Syarat PCR-Antigen Dihapus, Rupiah Tekuk Dolar AS Pagi Ini

Rupiah dibuka pada level Rp14.392,5 per dolar AS

Jakarta, IDN Times - Nilai tukar atau kurs rupiah menguat terhadap mata uang dolar Amerika Serikat (AS) pada pembukaan perdagangan hari ini, Selasa (8/3/2022).

Kurs rupiah dibuka menguat 22 poin ke level Rp14.392,5 per dolar AS pada perdagangan pagi ini.

Mengutip Bloomberg, hingga pukul 09.05 WIB, kurs rupiah masih menguat 21 poin ke level Rp14.393,5 per dolar AS.

Sebelumnya, pada penutupan perdagangan kemarin, Senin (7/3/2022), kurs rupiah melemah 28 poin atau 0,19 persen ke level Rp14.414 per dolar AS.

Baca Juga: AS-Eropa Bakal Larang Impor Minyak Rusia, Rupiah Jatuh ke Rp14.414

1. Pencabutan syarat antigen dan PCR bagi pelaku perjalanan domestik bikin rupiah berotot

Pengamat pasar keuangan, Ariston Tjendra mengatakan keputusan pemerintah yang akan mencabut syarat tes antigen dan PCR untuk pelaku perjalanan domestik membawa sentimen positif terhadap nilai tukar rupiah hari ini.

"Dari dalam negeri, sikap pemerintah yang semakin melonggarkan kebijakan di masa pandemi, yang terbaru soal tes PCR dan antigen, bisa mendukung penguatan rupiah," kata Ariston kepada IDN Times.

2. Pergerakan rupiah berpotensi loyo hari ini

Meski begitu, dia memprediksi pergerakan nilai tukar rupiah berpotensi melemah hari ini. Perang Rusia dan Ukraina masih menjadi membayangi pergerakan nilai tukar rupiah/

"Potensi pelemahan rupiah ke kisaran Rp14.450, dengan support di kisaran Rp14.380," ujar Ariston.

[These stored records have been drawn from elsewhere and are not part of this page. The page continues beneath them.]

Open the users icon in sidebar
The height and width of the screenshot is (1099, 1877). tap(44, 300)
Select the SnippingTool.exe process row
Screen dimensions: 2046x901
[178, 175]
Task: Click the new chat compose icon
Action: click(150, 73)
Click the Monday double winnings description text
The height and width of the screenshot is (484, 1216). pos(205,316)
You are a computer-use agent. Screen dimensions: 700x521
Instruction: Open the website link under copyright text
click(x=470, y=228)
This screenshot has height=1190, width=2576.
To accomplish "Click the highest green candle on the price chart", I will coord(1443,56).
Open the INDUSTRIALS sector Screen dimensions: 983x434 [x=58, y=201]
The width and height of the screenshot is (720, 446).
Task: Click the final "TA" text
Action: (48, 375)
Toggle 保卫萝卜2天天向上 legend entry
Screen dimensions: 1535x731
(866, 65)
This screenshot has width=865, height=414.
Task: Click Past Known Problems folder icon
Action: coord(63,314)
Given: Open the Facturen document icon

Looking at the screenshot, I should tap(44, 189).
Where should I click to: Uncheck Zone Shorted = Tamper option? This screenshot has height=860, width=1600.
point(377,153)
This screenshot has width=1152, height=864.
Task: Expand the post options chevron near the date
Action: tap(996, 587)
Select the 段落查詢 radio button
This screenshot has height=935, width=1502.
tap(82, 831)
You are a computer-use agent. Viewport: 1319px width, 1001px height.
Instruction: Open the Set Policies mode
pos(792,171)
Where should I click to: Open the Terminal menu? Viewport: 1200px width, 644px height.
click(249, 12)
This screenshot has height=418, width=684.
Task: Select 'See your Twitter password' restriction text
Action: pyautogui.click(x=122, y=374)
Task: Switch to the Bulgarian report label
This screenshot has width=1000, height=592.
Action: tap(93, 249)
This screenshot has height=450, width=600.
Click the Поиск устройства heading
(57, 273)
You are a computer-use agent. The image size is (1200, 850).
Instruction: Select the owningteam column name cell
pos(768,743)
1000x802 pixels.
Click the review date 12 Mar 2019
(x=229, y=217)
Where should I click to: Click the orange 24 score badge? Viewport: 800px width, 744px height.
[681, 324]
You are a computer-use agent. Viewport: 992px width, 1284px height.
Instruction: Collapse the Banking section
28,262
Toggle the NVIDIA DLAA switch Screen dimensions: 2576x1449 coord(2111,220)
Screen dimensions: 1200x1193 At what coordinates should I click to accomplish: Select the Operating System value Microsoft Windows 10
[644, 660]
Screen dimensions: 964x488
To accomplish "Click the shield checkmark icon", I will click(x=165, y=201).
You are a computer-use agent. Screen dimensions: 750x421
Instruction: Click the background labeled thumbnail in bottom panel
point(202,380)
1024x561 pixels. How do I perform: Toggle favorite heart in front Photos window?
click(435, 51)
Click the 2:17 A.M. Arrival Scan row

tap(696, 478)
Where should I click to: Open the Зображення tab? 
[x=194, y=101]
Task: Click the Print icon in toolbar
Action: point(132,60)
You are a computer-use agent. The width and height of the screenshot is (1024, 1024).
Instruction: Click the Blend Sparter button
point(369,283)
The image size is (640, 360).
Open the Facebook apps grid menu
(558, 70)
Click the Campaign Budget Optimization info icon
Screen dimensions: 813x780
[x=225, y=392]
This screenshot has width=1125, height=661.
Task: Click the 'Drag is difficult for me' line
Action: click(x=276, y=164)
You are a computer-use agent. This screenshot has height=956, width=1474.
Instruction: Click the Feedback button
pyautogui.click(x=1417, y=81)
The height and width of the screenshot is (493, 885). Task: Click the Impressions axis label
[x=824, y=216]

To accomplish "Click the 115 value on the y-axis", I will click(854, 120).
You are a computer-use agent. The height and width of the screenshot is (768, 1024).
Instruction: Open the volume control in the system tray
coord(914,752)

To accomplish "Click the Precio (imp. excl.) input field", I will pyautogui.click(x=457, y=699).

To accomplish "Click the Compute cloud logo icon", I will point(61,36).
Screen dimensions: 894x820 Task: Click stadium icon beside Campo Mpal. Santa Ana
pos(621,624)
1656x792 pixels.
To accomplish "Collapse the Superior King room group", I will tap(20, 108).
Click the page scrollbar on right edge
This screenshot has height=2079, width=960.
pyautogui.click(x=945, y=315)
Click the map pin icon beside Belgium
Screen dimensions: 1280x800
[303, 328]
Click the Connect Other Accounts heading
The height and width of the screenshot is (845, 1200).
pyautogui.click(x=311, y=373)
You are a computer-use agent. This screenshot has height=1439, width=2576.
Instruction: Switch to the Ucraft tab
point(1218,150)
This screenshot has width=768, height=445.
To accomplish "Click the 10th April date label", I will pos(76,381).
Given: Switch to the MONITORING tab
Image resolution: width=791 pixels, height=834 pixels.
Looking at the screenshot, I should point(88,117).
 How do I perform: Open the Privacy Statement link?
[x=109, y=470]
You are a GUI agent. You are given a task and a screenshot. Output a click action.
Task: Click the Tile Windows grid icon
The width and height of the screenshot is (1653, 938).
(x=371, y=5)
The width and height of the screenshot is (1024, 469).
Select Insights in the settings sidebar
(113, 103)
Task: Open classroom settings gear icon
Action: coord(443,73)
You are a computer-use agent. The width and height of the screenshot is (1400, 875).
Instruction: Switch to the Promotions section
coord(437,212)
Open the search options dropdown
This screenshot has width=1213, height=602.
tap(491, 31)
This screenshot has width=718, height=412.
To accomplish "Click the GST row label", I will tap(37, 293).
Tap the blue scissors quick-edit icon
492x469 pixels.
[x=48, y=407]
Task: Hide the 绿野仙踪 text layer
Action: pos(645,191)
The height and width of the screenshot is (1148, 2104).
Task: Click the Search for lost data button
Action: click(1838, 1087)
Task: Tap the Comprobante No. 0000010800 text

Baca Juga: Jerman Tolak Ajakan AS Larang Impor Minyak dan Gas dari Rusia 

3. Aset berisiko masih dibayangi sentimen negatif

Aset berisiko seperti mata uang rupiah masih dibayangi sentimen negatif karena perang antara Rusia dan Ukraina masih belum usai. Kenaikan harga komoditas akibat potensi gangguan pasokan dari Rusia dan Ukraina membuat orang-orang beralih ke aset aman. Dia mengatakan, kenaikan harga komoditas itu dapat memicu inflasi tinggi di berbagai negara.

"Kekhawatiran pasar terhadap kenaikan inflasi yang tinggi karena naiknya harga komoditas termasuk komoditas energi akibat potensi gangguan suplai dari Rusia dan Ukraina mendorong para pelaku pasar keluar dari aset berisiko dan masuk ke aset aman seperti dolar AS dan Emas," ujar Ariston.

Lebih lanjut, Ariston menilai potensi inflasi tinggi itu akan mengganggu pertumbuhan aset berisiko.

"Kenaikan inflasi bisa menekan pertumbuhan ekonomi ke depan dan tentunya ini akan menekan pertumbuhan aset berisiko," ucap Ariston.